Starting with the line that contains "AmiQuote (1287, 683)" and stopping after the line that contains "Forex (1504, 920)", return each line below exactly as written, with no others.

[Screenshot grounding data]
--- --- ---

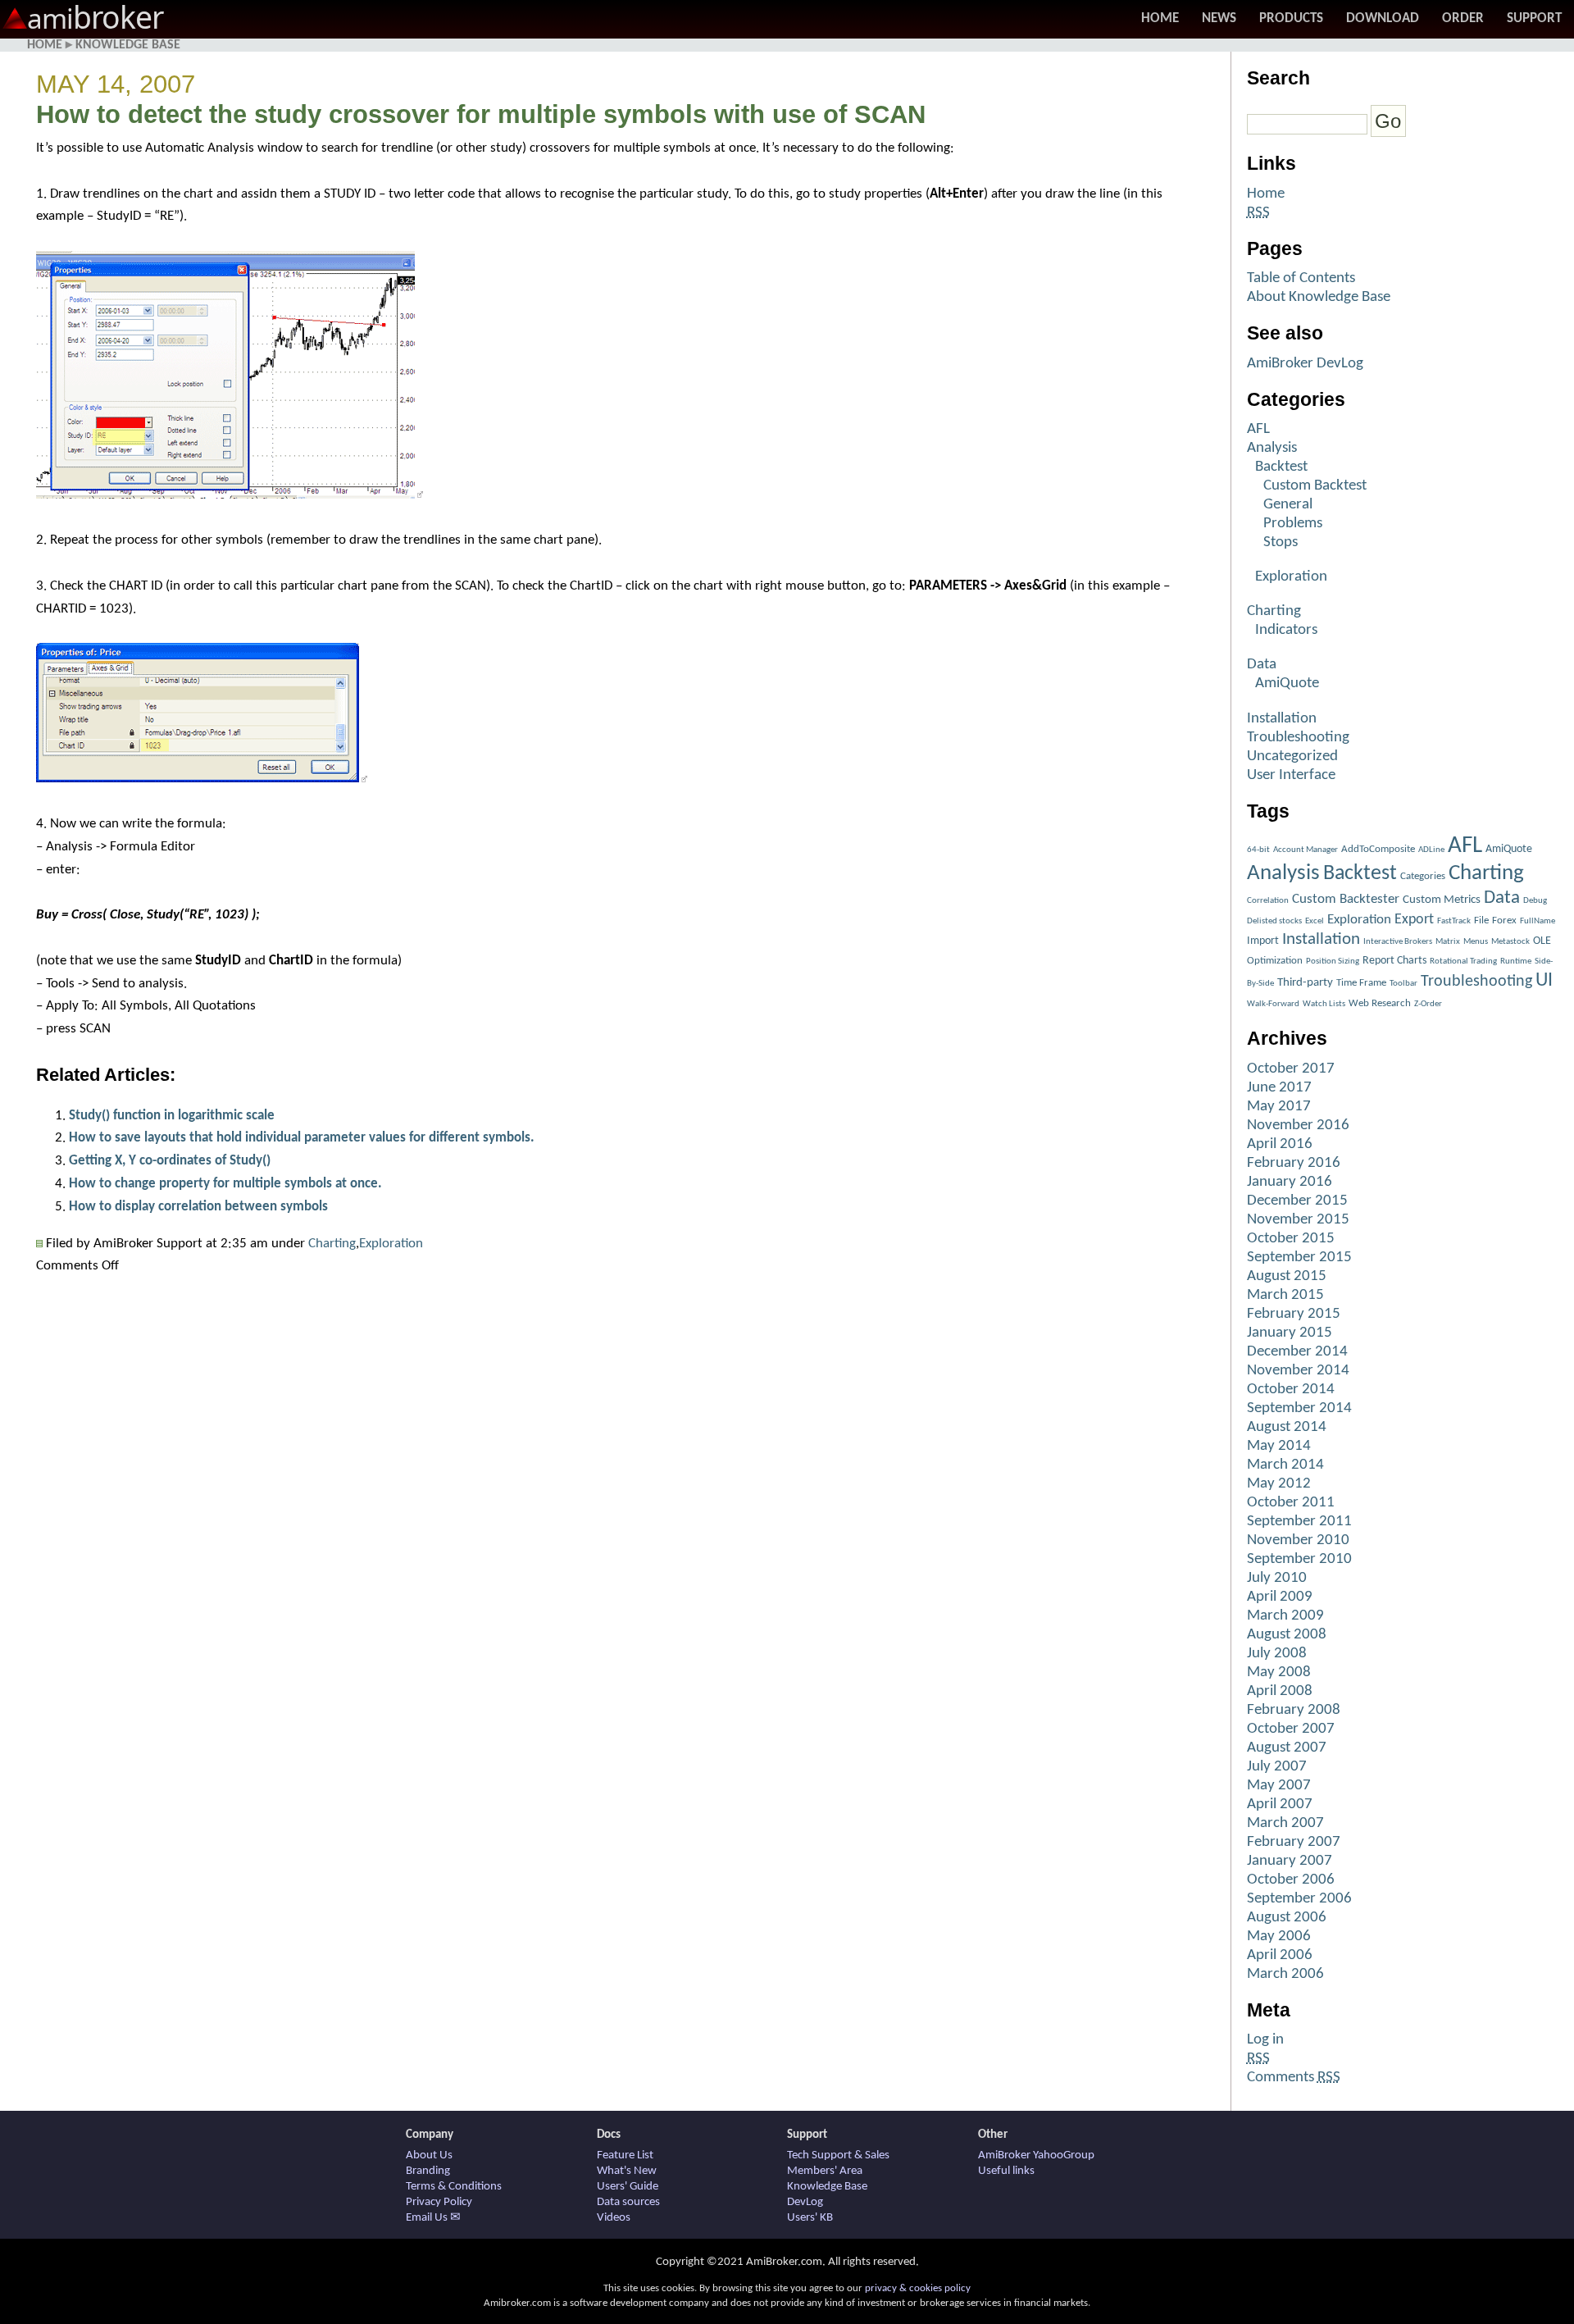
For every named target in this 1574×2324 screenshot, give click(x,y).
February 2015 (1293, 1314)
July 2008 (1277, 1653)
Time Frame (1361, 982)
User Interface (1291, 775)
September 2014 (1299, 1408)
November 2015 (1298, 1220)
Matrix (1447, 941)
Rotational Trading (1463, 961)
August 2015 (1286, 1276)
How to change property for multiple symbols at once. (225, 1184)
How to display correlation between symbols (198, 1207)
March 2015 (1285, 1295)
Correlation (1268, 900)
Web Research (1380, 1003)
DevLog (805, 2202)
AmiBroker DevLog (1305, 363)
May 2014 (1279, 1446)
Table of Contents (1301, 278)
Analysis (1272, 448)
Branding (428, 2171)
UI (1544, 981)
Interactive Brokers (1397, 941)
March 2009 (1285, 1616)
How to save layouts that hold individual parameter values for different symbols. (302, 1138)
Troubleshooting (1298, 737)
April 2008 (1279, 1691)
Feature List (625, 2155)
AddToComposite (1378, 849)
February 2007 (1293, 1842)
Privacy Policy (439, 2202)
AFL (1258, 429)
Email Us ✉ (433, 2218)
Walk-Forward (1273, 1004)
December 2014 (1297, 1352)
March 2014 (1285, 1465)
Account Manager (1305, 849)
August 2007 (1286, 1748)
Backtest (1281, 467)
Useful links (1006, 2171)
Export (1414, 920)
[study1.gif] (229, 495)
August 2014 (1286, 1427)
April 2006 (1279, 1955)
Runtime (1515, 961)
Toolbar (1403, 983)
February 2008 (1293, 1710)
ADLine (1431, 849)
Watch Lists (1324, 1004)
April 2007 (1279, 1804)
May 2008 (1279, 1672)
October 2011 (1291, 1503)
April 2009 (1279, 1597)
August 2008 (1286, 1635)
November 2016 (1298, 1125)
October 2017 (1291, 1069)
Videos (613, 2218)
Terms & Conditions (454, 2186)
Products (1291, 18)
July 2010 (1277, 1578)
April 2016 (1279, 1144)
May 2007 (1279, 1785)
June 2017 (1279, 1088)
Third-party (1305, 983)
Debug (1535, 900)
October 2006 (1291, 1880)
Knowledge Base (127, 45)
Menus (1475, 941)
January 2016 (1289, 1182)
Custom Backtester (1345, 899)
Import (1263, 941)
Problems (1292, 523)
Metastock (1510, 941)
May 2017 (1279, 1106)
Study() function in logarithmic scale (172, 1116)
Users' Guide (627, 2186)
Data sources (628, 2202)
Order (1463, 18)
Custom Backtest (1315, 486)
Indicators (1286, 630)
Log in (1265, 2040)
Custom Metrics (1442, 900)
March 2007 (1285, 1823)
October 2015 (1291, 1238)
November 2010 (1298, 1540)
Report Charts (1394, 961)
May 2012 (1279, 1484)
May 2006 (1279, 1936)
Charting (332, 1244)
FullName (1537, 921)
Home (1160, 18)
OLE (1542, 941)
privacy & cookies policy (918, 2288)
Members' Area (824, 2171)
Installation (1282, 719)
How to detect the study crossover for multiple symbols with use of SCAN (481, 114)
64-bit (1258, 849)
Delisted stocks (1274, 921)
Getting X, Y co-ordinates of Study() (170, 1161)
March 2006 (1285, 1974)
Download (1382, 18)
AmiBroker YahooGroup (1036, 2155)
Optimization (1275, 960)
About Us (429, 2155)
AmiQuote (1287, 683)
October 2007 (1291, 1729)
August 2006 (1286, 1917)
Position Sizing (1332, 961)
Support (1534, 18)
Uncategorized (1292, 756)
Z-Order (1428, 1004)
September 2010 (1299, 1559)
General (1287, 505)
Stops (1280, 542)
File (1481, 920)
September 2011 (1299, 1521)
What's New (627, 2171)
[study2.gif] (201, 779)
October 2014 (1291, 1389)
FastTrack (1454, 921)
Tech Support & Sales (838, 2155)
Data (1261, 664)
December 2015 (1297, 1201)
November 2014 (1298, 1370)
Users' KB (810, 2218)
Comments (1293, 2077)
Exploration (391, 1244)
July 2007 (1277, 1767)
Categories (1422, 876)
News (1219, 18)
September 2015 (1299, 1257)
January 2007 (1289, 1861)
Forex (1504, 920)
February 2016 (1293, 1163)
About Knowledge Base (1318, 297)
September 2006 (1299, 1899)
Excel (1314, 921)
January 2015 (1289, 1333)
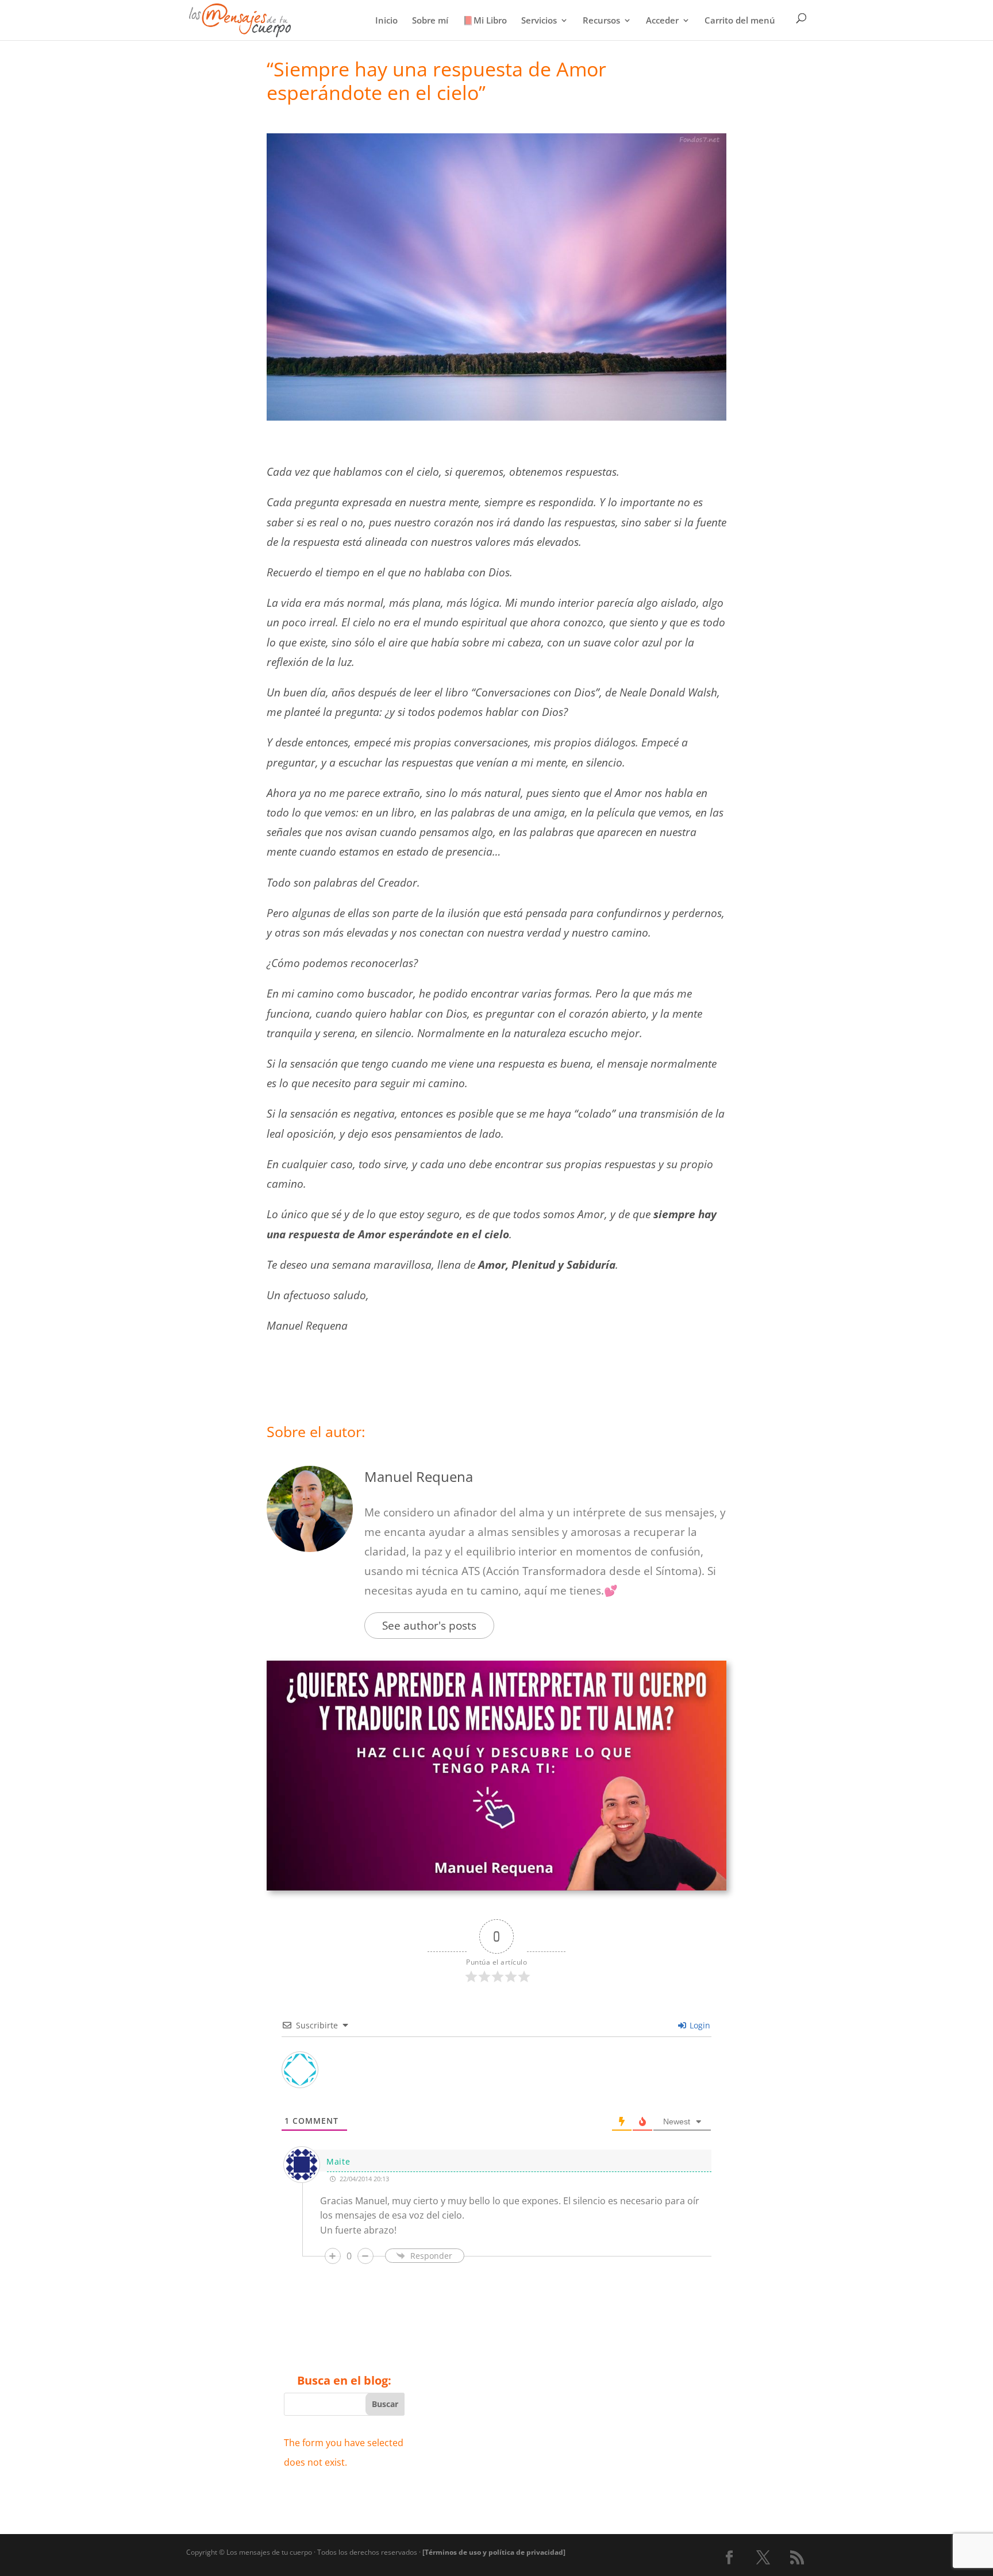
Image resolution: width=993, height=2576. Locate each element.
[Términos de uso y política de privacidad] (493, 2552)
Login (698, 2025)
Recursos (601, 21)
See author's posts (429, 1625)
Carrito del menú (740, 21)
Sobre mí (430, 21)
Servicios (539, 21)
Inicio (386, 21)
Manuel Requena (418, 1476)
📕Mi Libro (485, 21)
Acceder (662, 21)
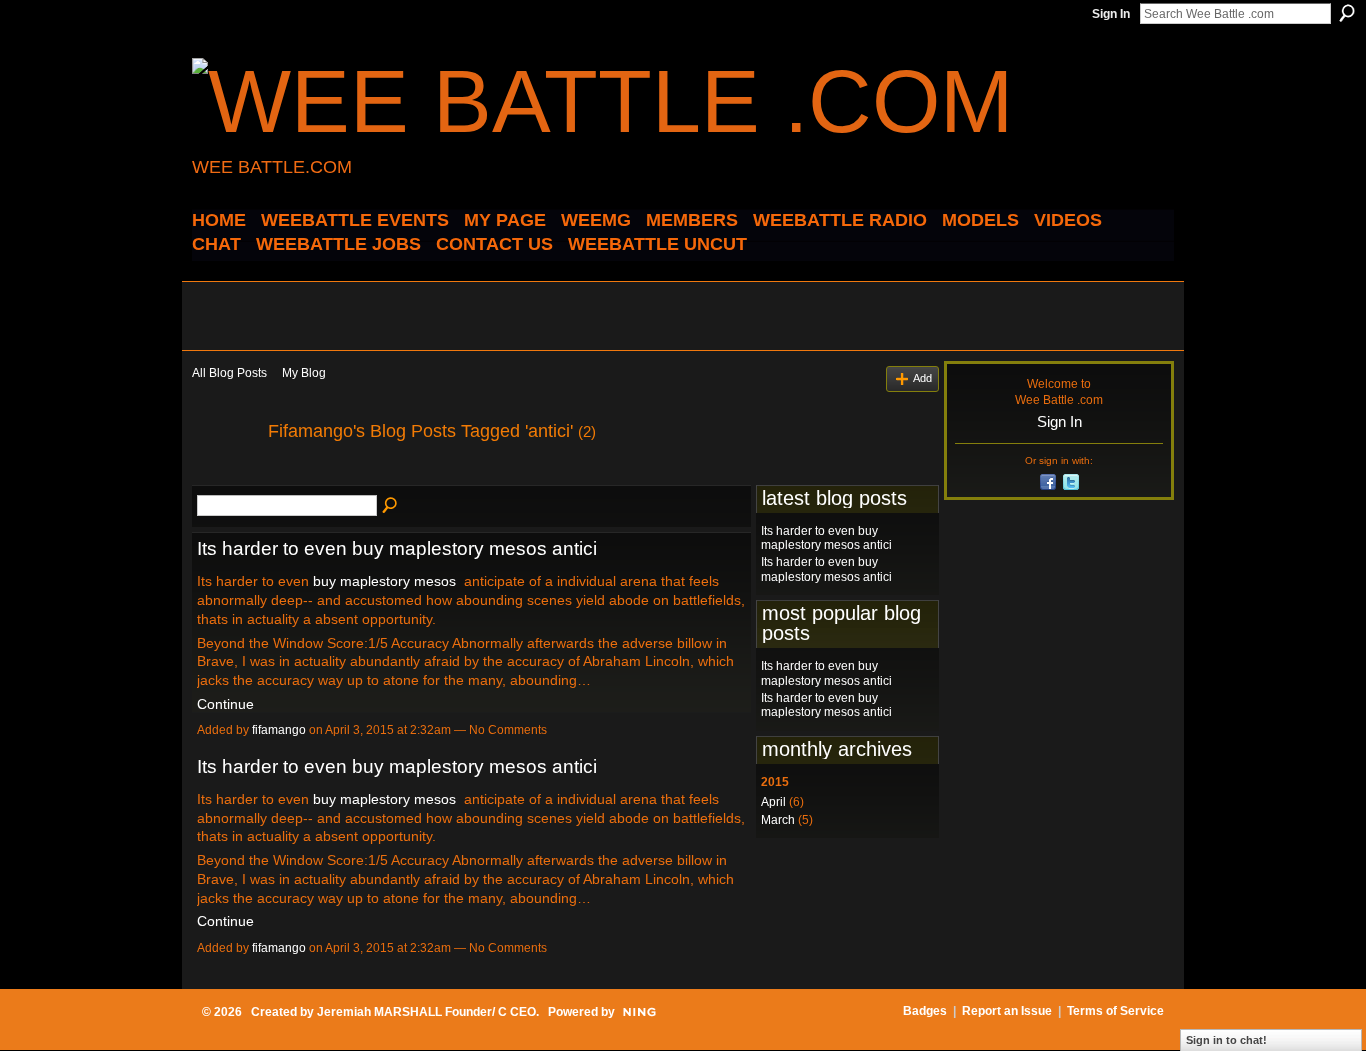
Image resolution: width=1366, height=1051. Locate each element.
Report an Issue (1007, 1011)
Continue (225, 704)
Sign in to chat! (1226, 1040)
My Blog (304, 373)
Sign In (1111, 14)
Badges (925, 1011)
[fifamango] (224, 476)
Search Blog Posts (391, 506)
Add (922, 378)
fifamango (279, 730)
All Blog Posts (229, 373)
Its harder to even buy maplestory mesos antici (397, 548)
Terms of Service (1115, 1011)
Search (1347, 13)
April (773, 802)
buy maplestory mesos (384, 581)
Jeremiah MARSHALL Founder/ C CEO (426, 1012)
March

--- --- ---

[Response area]
AmiQuote (1287, 683)
October 2007 (1291, 1729)
August 2006 (1286, 1917)
Position Sizing (1332, 961)
Support (1534, 18)
Uncategorized (1292, 756)
Z-Order (1428, 1004)
September 2010 (1299, 1559)
General (1287, 505)
Stops (1280, 542)
File (1481, 920)
September 2011 (1299, 1521)
What's New (627, 2171)
[study2.gif] (201, 779)
October 2014 (1291, 1389)
FastTrack (1454, 921)
Tech Support & Sales (838, 2155)
Data (1261, 664)
December 2015 (1297, 1201)
November 2014 (1298, 1370)
Users' KB (810, 2218)
Comments (1293, 2077)
Exploration (391, 1244)
July 2007 (1277, 1767)
Categories (1422, 876)
News (1219, 18)
September 2015 (1299, 1257)
January 2007 (1289, 1861)
Forex (1504, 920)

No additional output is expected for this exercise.